В 1976 году у нее обнаружили рак горла. Умирала она на больничной койке, долго и трудно. В последний вечер выскользнула из больничной палаты, спустилась с третьего этажа, доковыляла до выхода и потеряла сознание. Придя в себя, объяснила подбежавшим медсестрам, что отстала от колонны заключенных и пыталась ее догнать. Ей казалось, что она снова в лагере…

29 апреля 1976 года Баркова скончалась. Урну с прахом "заслуженной советской арестантки", как она сама себя называла, захоронили на Николо-Архангельском кладбище. В регистрационном удостоверении записано: "Колумбарий 3. Секция 3-Б. Ниша 58" – тот же номер, что у статьи, по которой Баркова отбыла три лагерных срока.

Из воспоминаний биолога Зинаиды Степанищевой:

"На похоронах было человек 20–25. После кремации я пригласила всех к себе на поминки. Некоторые не могли, но человек 15–16 пришли. С одними я была ранее знакома, других видела впервые. Потом оказалось, что эти люди вместе с А. А. "исправлялись", как она любила говорить, в разных лагерях и в разные годы.

Вначале за столом был общий разговор и воспоминания об А. А. Потом я взяла папку с ее стихами и стала читать те из них, которые были мне особенно близки. … И вдруг одна из бывших лагерниц прочла наизусть стихотворение, которого не было в нашем сборнике. … Потом выступила другая тоже с неизвестным нам стихом. Так мы собрали еще 4 или 5 новых стихов.

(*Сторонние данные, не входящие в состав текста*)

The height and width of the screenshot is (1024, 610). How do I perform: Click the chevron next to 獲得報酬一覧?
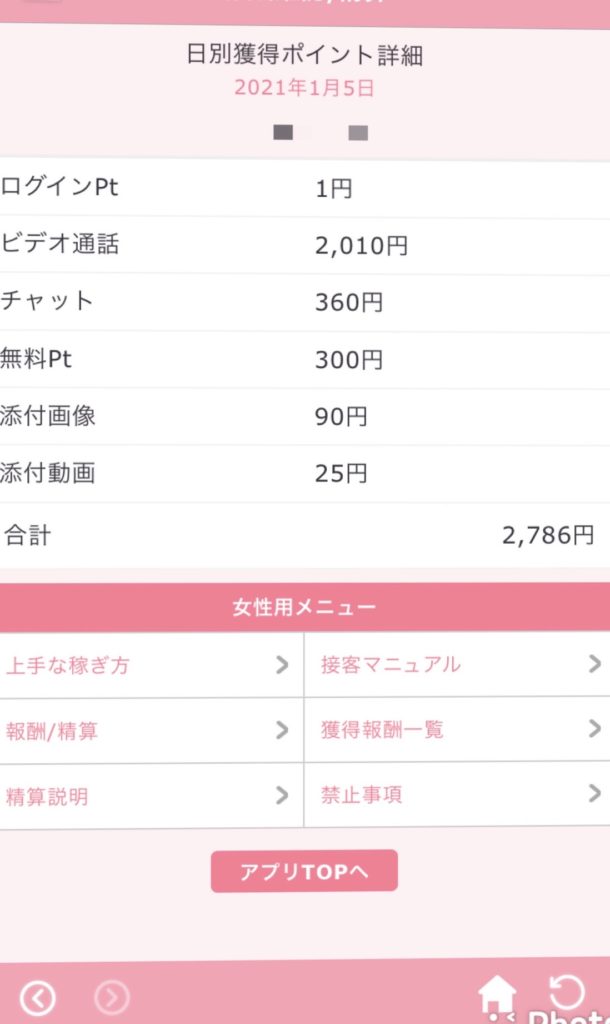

Мне эта сцена показалась намного значительней, чем это могло быть воспринято на первый взгляд. Этим, теперь уже немолодым женщинам, испытавшим все ужасы ГУЛАГа, женщинам со сломанной, искалеченной судьбой, казалось бы, должно быть не до стихов. А они не только старательно записывали, но и читали наизусть те стихи, которые заучивали еще там, "в каком-то нищенском краю цинги, болот, оград колючих". Заучили потому, что, по понятным причинам, нельзя было тогда записать. Они много лет помнили их, стараясь сохранить до того часа, когда смогут вынести их в своем сознании, в своей памяти за пределы колючей проволоки и отдать их людям. И вот тогда, на поминках автора этих стихов, мы присутствовали при том самом моменте, когда они выполнили это свое многолетнее и благородное задание".